* WORK INSTRUCTION *
Search the entries below for the word "chart", then copy each line in which it is found.

* RECORDS FOR THIS TASK *
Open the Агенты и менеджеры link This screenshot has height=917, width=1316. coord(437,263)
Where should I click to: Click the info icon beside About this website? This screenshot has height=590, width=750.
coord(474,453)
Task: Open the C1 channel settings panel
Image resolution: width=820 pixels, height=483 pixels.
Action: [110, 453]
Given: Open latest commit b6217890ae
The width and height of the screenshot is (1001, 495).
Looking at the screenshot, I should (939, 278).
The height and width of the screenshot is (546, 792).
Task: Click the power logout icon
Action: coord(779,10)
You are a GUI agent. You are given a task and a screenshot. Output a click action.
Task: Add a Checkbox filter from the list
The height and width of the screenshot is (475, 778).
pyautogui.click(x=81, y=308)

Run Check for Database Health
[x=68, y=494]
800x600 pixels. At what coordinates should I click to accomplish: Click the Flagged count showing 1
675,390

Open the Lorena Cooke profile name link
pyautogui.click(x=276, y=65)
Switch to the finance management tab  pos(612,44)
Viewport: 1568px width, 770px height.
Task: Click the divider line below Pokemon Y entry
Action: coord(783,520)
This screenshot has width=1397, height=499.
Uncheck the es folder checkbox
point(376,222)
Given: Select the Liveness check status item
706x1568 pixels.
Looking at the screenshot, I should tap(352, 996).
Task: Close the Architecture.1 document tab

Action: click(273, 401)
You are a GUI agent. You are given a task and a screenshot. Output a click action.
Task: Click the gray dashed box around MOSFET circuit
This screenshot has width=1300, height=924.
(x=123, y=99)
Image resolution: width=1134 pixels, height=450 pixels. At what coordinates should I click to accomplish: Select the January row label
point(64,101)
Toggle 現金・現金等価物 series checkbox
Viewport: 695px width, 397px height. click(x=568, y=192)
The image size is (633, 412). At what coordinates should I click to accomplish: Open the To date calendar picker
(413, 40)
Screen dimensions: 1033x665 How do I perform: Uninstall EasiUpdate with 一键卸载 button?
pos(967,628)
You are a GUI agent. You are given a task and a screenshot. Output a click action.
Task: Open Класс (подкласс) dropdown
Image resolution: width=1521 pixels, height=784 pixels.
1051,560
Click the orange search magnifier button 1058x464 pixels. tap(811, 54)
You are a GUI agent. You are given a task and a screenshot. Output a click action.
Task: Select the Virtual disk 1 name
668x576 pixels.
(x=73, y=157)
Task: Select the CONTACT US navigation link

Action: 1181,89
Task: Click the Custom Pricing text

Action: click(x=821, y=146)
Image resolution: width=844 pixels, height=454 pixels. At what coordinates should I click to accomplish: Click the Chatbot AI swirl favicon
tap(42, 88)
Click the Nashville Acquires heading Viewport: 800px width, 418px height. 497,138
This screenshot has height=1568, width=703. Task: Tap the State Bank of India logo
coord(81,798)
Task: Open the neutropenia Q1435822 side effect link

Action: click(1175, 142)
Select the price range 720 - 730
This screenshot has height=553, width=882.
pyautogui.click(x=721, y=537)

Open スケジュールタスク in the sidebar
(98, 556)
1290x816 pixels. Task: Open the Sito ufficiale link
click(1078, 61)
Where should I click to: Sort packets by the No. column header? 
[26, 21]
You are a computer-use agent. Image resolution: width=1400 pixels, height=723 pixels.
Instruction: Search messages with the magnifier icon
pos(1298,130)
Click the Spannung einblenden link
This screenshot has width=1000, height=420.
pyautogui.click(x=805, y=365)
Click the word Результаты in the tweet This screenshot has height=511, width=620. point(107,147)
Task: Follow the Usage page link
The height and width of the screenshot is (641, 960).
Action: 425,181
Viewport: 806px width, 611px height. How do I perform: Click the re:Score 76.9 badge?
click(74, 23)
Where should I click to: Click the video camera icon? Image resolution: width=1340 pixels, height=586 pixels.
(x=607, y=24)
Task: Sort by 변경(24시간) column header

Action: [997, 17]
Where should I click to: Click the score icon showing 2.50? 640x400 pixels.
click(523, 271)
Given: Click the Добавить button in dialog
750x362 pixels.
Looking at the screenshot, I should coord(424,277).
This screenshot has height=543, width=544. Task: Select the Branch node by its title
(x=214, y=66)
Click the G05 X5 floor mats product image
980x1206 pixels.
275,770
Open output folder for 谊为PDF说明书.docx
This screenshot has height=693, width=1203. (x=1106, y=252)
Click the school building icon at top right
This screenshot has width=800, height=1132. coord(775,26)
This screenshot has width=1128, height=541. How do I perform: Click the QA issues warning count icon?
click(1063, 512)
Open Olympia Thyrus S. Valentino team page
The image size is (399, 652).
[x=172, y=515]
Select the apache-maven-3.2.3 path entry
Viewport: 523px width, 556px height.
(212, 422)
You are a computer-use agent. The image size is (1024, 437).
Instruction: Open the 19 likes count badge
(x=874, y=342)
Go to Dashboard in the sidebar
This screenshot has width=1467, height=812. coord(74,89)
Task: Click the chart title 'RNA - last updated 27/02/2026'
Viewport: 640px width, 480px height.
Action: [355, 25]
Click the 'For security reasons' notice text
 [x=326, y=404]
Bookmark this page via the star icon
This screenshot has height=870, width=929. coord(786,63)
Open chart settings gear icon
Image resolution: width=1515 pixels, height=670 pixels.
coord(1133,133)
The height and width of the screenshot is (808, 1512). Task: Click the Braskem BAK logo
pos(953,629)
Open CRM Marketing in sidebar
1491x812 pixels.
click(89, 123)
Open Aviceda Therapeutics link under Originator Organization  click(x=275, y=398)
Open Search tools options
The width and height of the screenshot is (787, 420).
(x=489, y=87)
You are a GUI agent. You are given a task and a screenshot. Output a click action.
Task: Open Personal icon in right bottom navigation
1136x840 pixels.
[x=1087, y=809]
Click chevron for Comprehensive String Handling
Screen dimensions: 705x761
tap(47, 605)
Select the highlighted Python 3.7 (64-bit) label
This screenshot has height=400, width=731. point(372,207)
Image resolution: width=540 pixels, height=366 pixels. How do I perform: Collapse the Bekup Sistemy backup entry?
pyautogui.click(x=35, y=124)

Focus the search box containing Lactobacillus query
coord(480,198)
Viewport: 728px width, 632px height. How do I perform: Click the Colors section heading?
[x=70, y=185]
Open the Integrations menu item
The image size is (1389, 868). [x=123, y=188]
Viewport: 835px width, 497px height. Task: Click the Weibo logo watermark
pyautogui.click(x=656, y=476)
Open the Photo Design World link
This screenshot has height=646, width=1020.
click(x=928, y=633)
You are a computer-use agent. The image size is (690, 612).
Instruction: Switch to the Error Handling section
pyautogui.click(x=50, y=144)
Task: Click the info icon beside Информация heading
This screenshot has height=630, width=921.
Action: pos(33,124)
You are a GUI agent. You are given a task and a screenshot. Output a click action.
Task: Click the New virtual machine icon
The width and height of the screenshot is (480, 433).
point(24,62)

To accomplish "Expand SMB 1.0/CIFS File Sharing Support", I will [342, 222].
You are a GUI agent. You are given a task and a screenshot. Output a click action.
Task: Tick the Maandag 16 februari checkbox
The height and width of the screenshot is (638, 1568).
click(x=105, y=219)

* OUTPUT FOR THIS EXERCISE *
Task: Click the chart title 'RNA - last updated 27/02/2026'
Open chart settings gear icon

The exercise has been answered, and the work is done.